MI-03: Army National Guard veteran Tom Norton, who unsuccessfully sought the GOP nod in Michigan’s 3rd District last year when it was an open seat last year, is running against Rep. Peter Meijer once again. Norton raised very little and finished a distant third with just 16% of the vote. His Twitter feed is filled with remarks like, “If there is no such thing as gender, how can @KamalaHarris be a historic female?” and “If your gay go be gay that is your right. But when you remove a body part your not a woman your still a man. We are normalizing crazy.”

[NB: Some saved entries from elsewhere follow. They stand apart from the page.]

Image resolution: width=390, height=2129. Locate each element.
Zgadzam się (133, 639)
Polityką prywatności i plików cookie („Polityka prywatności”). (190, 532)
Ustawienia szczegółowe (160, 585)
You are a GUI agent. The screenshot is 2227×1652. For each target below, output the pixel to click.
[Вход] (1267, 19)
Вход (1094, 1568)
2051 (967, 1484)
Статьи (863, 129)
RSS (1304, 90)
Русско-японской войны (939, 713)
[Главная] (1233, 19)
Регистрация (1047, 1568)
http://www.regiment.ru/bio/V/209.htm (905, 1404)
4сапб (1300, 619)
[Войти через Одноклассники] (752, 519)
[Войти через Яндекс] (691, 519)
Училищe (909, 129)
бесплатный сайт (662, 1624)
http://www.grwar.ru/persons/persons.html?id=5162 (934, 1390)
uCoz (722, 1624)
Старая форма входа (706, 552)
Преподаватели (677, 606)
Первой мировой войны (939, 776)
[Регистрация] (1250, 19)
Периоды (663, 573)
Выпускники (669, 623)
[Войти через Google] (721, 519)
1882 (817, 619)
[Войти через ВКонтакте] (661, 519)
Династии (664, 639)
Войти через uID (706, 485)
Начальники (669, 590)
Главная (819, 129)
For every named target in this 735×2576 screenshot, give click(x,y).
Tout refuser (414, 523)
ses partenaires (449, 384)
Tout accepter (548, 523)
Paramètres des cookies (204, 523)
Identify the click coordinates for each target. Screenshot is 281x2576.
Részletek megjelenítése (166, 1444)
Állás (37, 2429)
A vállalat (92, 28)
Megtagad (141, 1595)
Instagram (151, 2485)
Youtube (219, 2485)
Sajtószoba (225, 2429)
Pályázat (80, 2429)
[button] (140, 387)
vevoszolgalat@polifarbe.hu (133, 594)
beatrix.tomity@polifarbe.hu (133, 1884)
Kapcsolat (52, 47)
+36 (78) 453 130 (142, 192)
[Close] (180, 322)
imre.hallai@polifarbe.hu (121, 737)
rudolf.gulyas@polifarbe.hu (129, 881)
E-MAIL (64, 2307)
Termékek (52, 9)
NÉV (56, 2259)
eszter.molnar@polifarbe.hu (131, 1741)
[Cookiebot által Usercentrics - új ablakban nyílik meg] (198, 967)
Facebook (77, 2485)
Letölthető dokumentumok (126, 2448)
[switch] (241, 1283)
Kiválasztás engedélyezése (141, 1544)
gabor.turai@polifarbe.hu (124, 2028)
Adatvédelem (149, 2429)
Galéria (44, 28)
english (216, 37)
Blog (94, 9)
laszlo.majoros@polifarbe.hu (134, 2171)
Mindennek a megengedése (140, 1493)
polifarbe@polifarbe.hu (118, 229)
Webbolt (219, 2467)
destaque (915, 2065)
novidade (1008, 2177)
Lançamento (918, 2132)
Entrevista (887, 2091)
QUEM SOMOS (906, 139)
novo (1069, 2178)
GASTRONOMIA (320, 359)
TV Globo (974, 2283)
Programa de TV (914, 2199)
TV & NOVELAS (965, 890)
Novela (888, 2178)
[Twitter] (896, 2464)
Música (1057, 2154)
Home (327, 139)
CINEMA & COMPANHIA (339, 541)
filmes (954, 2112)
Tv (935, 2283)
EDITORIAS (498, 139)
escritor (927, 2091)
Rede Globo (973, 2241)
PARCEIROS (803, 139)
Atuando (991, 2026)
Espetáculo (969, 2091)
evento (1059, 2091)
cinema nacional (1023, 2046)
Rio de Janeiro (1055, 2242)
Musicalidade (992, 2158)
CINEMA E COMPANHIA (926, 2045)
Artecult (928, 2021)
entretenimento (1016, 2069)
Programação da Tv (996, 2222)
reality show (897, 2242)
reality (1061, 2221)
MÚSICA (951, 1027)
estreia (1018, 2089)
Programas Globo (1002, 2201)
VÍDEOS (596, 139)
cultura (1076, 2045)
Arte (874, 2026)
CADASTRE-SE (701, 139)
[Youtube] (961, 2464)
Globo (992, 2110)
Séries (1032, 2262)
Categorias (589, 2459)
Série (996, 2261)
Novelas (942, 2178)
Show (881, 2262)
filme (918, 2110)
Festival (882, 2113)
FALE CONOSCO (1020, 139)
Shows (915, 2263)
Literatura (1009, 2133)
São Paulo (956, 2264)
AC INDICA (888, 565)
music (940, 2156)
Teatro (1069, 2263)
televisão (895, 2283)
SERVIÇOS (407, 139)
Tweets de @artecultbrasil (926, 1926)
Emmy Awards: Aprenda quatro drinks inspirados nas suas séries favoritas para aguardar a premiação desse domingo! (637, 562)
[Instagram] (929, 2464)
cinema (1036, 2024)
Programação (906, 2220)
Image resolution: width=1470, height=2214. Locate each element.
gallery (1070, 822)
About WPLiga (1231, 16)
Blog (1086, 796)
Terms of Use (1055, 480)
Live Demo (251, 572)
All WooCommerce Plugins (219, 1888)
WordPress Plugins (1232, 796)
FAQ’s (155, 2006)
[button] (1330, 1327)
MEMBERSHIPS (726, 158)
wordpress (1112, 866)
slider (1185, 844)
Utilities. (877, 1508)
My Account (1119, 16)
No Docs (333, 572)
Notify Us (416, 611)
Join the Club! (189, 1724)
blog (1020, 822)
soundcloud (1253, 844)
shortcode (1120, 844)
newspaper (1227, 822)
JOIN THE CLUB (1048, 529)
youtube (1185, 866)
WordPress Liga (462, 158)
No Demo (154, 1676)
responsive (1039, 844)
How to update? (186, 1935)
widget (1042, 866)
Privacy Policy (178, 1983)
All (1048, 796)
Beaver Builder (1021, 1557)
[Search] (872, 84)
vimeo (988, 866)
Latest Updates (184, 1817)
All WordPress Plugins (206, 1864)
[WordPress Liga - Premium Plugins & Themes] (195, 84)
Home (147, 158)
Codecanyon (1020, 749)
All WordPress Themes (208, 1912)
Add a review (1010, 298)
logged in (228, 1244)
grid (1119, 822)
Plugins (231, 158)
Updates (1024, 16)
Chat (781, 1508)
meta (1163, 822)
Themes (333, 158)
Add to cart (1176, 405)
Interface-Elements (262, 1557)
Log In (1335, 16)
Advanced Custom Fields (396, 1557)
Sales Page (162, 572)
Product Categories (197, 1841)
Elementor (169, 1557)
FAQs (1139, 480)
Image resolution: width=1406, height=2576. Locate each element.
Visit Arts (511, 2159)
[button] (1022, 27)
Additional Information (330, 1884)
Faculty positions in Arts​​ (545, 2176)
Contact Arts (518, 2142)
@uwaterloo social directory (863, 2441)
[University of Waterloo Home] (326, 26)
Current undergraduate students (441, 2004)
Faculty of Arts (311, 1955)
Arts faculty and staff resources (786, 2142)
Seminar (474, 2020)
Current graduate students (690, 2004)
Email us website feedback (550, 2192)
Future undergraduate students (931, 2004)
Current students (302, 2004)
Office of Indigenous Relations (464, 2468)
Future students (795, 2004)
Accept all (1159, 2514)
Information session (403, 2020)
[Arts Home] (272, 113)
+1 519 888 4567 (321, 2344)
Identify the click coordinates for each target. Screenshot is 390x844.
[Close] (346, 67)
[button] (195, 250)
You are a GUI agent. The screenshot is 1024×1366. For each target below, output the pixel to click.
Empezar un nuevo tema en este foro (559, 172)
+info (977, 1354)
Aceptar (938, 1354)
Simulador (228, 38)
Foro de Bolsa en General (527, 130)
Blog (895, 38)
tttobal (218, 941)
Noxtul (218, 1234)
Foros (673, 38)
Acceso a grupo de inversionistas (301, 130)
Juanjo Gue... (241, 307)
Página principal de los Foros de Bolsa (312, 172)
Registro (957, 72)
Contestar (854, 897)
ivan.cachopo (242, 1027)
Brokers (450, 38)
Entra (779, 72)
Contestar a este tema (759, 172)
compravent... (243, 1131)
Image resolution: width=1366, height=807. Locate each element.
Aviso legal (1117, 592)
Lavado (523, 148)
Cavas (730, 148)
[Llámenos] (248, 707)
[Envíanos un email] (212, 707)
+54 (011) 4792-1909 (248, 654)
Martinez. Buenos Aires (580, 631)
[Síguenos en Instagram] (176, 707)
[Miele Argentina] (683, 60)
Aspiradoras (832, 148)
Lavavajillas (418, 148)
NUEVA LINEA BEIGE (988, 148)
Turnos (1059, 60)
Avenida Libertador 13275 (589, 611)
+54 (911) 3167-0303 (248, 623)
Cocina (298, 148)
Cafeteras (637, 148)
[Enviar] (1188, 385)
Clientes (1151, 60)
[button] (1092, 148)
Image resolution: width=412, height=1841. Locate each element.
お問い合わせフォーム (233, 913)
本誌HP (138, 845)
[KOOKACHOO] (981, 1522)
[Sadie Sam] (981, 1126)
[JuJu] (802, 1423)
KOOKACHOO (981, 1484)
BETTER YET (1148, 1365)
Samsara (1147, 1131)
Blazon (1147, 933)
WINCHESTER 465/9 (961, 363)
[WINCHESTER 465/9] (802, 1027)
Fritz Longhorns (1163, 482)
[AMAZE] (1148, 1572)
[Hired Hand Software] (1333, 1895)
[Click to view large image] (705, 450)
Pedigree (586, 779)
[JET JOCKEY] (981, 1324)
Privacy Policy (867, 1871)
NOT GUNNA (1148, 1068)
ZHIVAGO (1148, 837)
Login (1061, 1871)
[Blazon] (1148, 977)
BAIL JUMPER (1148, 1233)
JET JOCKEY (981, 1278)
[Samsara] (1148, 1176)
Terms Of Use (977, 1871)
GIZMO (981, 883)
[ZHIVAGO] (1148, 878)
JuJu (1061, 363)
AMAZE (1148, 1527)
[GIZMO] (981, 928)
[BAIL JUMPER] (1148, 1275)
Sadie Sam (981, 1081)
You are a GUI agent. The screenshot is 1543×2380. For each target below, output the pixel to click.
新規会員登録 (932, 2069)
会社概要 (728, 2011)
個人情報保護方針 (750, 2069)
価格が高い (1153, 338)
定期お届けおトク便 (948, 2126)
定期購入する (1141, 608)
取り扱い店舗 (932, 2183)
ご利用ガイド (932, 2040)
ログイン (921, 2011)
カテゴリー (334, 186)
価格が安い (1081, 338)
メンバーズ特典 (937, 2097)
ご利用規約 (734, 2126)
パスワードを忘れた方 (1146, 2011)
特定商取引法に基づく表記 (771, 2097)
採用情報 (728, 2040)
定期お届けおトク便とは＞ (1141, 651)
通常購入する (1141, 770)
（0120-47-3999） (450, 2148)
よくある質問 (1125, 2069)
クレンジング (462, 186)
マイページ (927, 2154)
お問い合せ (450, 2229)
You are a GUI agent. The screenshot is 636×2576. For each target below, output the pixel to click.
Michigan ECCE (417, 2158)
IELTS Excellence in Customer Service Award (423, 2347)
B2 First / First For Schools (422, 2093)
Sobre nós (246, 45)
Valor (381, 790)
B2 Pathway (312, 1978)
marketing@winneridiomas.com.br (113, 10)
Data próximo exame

MI-06: There hasn’t been any reporting yet about backlash directed at veteran Rep. Fred Upton, but that doesn’t mean there isn’t any. Upton, a relative pragmatist in today’s GOP, has often been targeted in primaries for his previous apostasies, and last year, he turned in a relatively soft 63-37 win over businesswoman Elena Oelke, who appears to have raised no money at all.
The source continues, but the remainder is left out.